Given that the podcast is an official product of the USDA and features the agency’s secretary talking up Trump with the president’s former campaign adviser/spokesperson, I wondered: Was it a de facto campaign commercial, made on the taxpayer’s dime, and promoted by a federal department? And if so, did it run afoul of campaign law? 

I put that question to Kathleen Clark, professor of law at Washington University, an expert on campaign finance law. “Of course a government department can have a communication function,” she said, but the communication material should serve the interest of the public. “This particular episode with Huckabee Sanders confuses me,” she continued. “What public interest does it serve? How does it have to do with the mission of the USDA?”

The department’s stated mission is to provide “leadership on food, agriculture, natural resources, rural development, nutrition, and related issues based on public policy, the best available science, and effective management.” Perdue and his first guest discuss none of that, and Sanders has no background in farming or agriculture policy. 

Clark said that even though Trump is locked in a fierce reelection campaign, and Sanders is openly contemplating a run for Arkansas governor, the podcast episode doesn’t violate campaign finance law because no electoral issues are directly discussed. She wondered, though, about the use of funds appropriated by Congress on a communications product that had nothing to do with the department’s mission. 

I reached out to the staffs of several Congress members on the House and Senate agriculture committees, which appropriate funds for the USDA’s operations, to get their thoughts. None would talk on the record. One Democratic staffer agreed to be quoted anonymously. The staffer called the podcast a “pretty naked attempt at damage control in farm country, but I don’t know if that runs afoul of appropriations law per se,” because the administration can “argue that past secretaries have worked as ambassadors for their White Houses, and this one is the first to utilize the podcasting technology to do that.” The takeaway, the staffer said, is that “it’s a clear recognition by the administration that there is damage to control” among Trump’s rural base. 
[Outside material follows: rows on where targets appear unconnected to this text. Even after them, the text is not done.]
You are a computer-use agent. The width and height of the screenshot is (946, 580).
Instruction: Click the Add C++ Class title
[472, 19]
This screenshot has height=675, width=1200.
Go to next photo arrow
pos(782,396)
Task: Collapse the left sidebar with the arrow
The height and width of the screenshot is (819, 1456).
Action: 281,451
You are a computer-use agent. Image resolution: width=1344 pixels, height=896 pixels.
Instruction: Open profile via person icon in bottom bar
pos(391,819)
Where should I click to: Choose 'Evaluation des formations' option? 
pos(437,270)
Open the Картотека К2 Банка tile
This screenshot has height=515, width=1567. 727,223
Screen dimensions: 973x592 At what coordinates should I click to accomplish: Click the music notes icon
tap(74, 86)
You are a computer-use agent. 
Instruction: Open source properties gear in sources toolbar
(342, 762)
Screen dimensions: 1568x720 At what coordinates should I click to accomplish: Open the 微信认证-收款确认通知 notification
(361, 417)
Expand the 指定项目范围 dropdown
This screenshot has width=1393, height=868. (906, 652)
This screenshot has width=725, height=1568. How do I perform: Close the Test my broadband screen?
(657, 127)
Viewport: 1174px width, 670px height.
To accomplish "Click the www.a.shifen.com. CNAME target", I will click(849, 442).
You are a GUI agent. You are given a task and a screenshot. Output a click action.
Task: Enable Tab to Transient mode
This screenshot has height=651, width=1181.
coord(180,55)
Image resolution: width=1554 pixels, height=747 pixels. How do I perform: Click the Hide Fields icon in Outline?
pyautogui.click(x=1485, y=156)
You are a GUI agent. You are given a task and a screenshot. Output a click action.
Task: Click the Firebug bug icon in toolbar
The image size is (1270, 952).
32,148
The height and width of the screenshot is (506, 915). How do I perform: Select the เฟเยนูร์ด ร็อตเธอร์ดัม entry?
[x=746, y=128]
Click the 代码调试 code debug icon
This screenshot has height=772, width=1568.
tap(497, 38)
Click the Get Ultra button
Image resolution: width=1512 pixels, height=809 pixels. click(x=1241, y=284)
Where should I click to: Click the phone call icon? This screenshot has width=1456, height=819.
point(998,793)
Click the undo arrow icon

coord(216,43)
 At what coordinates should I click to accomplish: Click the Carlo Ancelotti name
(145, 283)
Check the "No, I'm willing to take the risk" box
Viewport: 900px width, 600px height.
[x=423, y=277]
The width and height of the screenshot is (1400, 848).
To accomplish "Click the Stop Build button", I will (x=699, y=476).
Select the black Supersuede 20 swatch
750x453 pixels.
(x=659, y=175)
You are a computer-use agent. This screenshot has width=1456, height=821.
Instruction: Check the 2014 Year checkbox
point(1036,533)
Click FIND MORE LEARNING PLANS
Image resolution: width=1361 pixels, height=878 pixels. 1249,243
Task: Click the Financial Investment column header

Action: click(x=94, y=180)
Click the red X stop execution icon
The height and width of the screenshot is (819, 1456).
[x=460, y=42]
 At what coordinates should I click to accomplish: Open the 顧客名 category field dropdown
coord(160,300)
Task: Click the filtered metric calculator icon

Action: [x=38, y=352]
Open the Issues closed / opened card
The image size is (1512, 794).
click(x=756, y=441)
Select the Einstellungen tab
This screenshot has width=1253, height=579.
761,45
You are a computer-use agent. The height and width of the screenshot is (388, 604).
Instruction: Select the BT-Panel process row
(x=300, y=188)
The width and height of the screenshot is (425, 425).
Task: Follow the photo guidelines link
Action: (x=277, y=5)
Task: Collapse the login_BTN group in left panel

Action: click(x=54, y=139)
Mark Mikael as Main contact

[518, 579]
As for me, I’m hooked on the Sonnyside of the Farm podcast, and will be listening closely. According to the USDA website, Zippy Duvall, president of the American Farm Bureau Federation, will be an upcoming guest. The Farm Bureau is a massive nonprofit insurance conglomerate closely allied with the agrichemical industry, and a major lobbying force in Washington. Duval recently attended a White House event announcing a trade deal with Japan, and was called out by Trump:

Trump: I would particularly like to recognize Zippy. Zippy Duvall. He’s been with us from the beginning. Zippy? Zippy?

Duvall: Hey, Mr. President.

Trump: Where’s my Zippy? Hi. Very good. Thank you for being here.

Duvall: Thank you.

Trump: Zippy is always—he’s always—he’s always here trying to make good deals for your folks, right?

Duvall: Yes, sir.

Trump: He’s the president and CEO of the American Farm Bureau Federation. And we’re doing really well. I—in fact, we’re doing a deal with—a big deal with Japan. But, you know, China is big—buying again. You see that China is buying very big.

Duvall: We see that, Mr. President.

Sounds like the ideal guest for a podcast that seems to exist to affirm that everything’s just fine, yes sir, with that fun, engaging, charming, charismatic, and—let’s face it—brilliant fellow now occupying the White House.